Ivan Bilibin, Tale of Prince Ivan, The Firebird and the Grey Wolf (illus.), 1899

Ivan Bilibin, Tale of Prince Ivan, The Firebird and the Grey Wolf (illus.), 1899

I never played in the default setting for 4th edition D&D, but I liked the description of it & felt like the whole “Points of Light” thing recalled something primal in Dungeons & Dragons. 4E’s Nentir Vale was described as a cold and sparsely populated land, a frontier dotted with ruins and monster lairs. It brought to mind Gygax’s Keep on the Borderlands, & reminded me of my early years play in Judge’s Guilds’ Wilderlands of High Fantasy setting. For me, part of D&D fundamental setting was always near post-apocalyptic. There was a Golden Age in the past where people and things we know little of constructed and dwelt in these amazing places that have since fallen into dissolution. The reason these dark corners haven’t been explored, (and this is where the adventurers come in), is not only because these places are dangerous, but also because the lands are… big. They contain a frontier so vast that one could spend lifetimes exploring it. It’s a place has enough of the familiar to make it relatable in game and narrative terms, but a place that is also strange and unfamiliar. To me, a westerner, that’s the draw of Russia -a concept that contains both West and East. A place of contradictions and therefore a place for my fantastical grotesques alongside Whitman’s multitudes.
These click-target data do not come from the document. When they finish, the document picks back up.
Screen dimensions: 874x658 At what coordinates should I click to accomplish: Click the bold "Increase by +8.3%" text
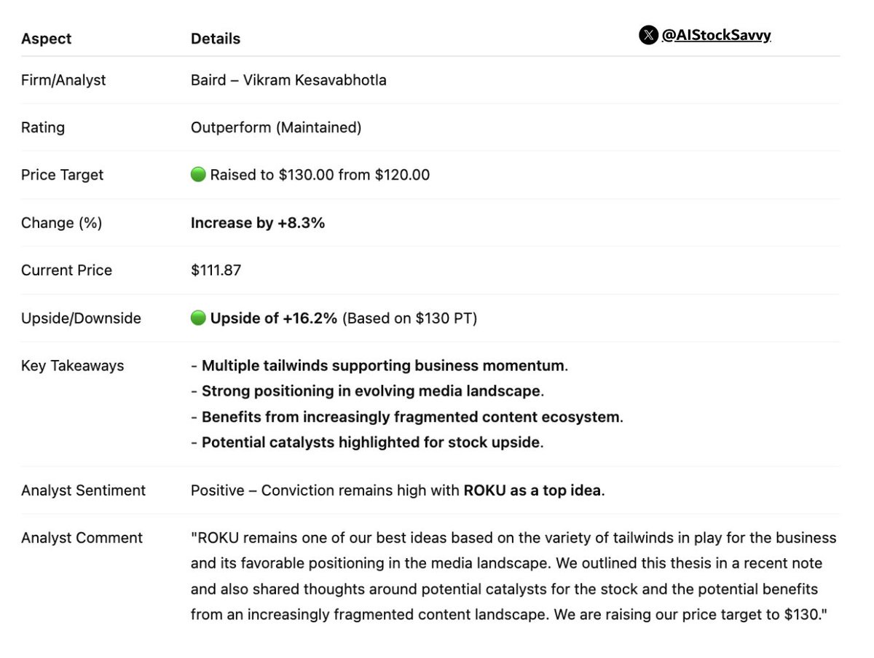(x=258, y=223)
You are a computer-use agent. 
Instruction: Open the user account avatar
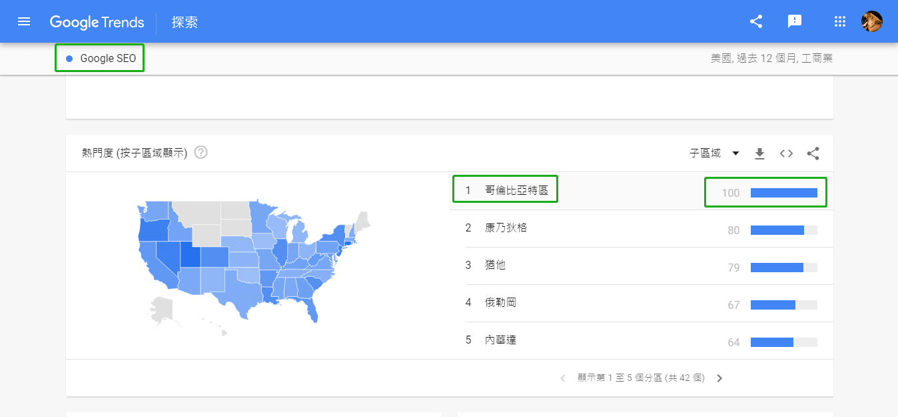tap(871, 21)
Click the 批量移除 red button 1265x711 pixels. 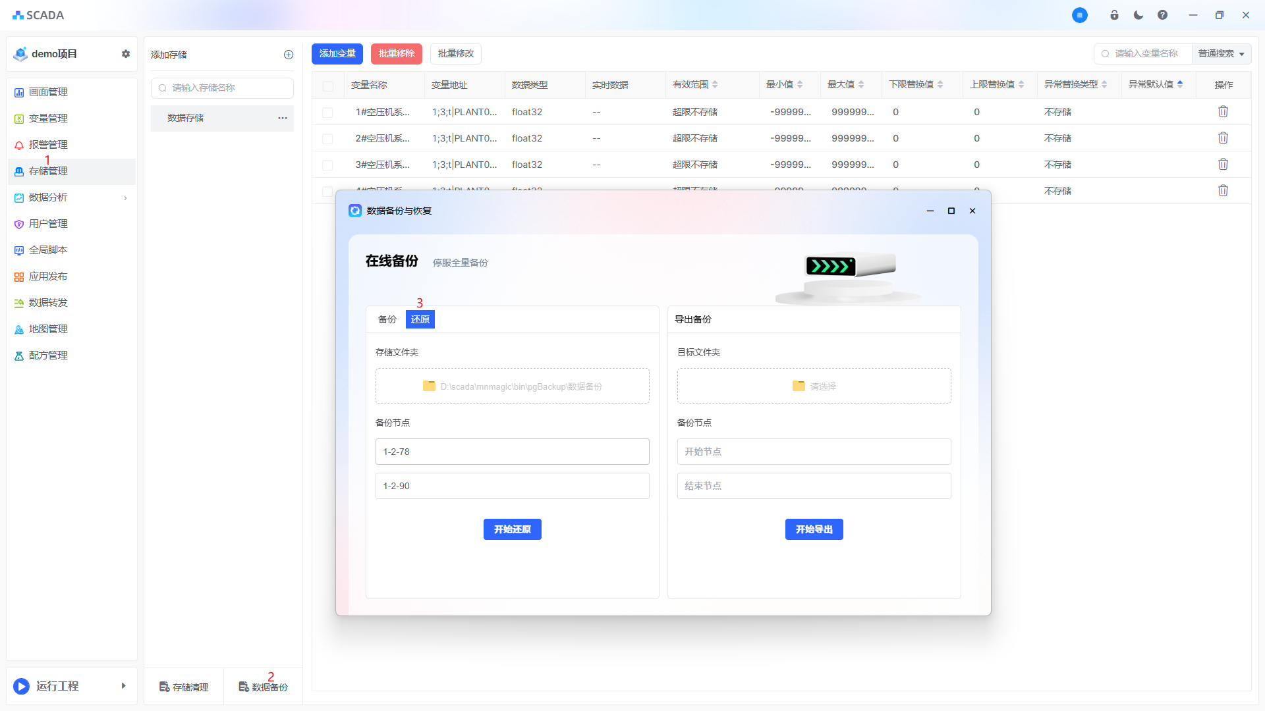(396, 54)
Another common trope in Dungeons & Dragons for me are its connections to heavy and later “viking” metal music. I’m not as versed in this connection as many, but I’ve skimmed its surface at enough at least to absorb its shibboleths. You see it in the early artwork, in the popular conception of vikings, in R.E. Howard’s Conan, in other Appendix N fiction, and as a result, in many of the role-playing hobby’s early and current devotees. My roots in the hobby go back to the Satanic panic of the early 80s. From this mental space, my mind wanders to the Rurik dynasty, Kievan Rus’ and the Varangians. For me, the archetypal Dungeons & Dragons explorers were viking peoples & so it only makes sense that the borderland frontier for their adventures might be placed in a fantasy version of the East Slavic lands and beyond.
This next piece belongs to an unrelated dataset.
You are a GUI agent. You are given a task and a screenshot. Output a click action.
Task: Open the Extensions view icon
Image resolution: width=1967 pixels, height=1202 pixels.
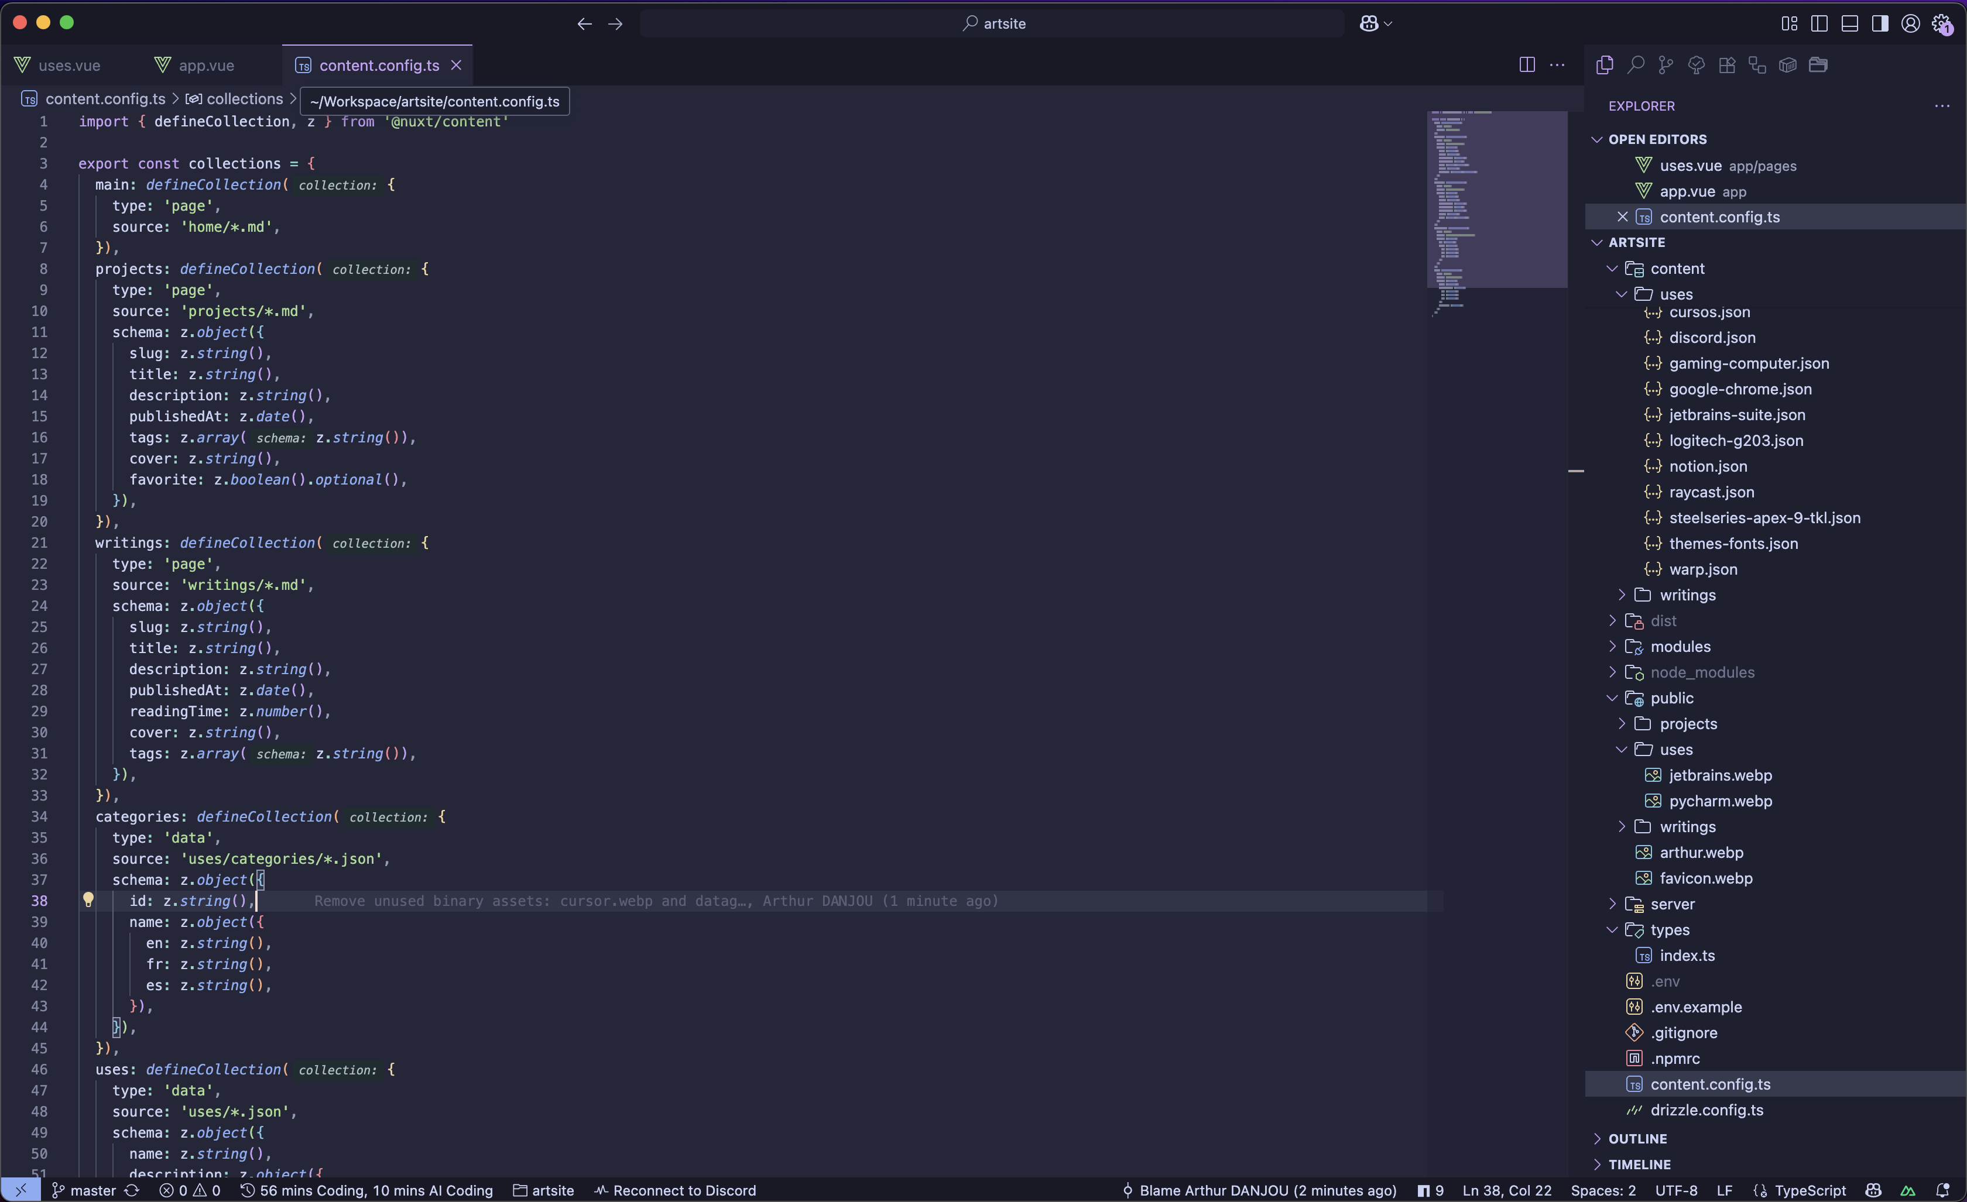(1728, 65)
I’ll return here to edit and maintain all the resources I’ve been using to build my “own private Novgorod,” but for now I’ll point simply to the first in Basic D&D’s Gazetteer series The Grand Duchy of Karameikos (GAZ1) as an impetus for me to follow this Slavic path. I wanted to someday run the well-reputed adventure module Night’s Dark Terror (B10) which is contained within this duchy. I read of Karameikos’ Rugalov keep, its Patriarch Aleksyev Nikelnevich, its meandering Volaga River and my course was set.

Living Bibliography:

GURPS Russia S. John Ross, Steve Jackson Games Publications. S. Jackson Games, 1996.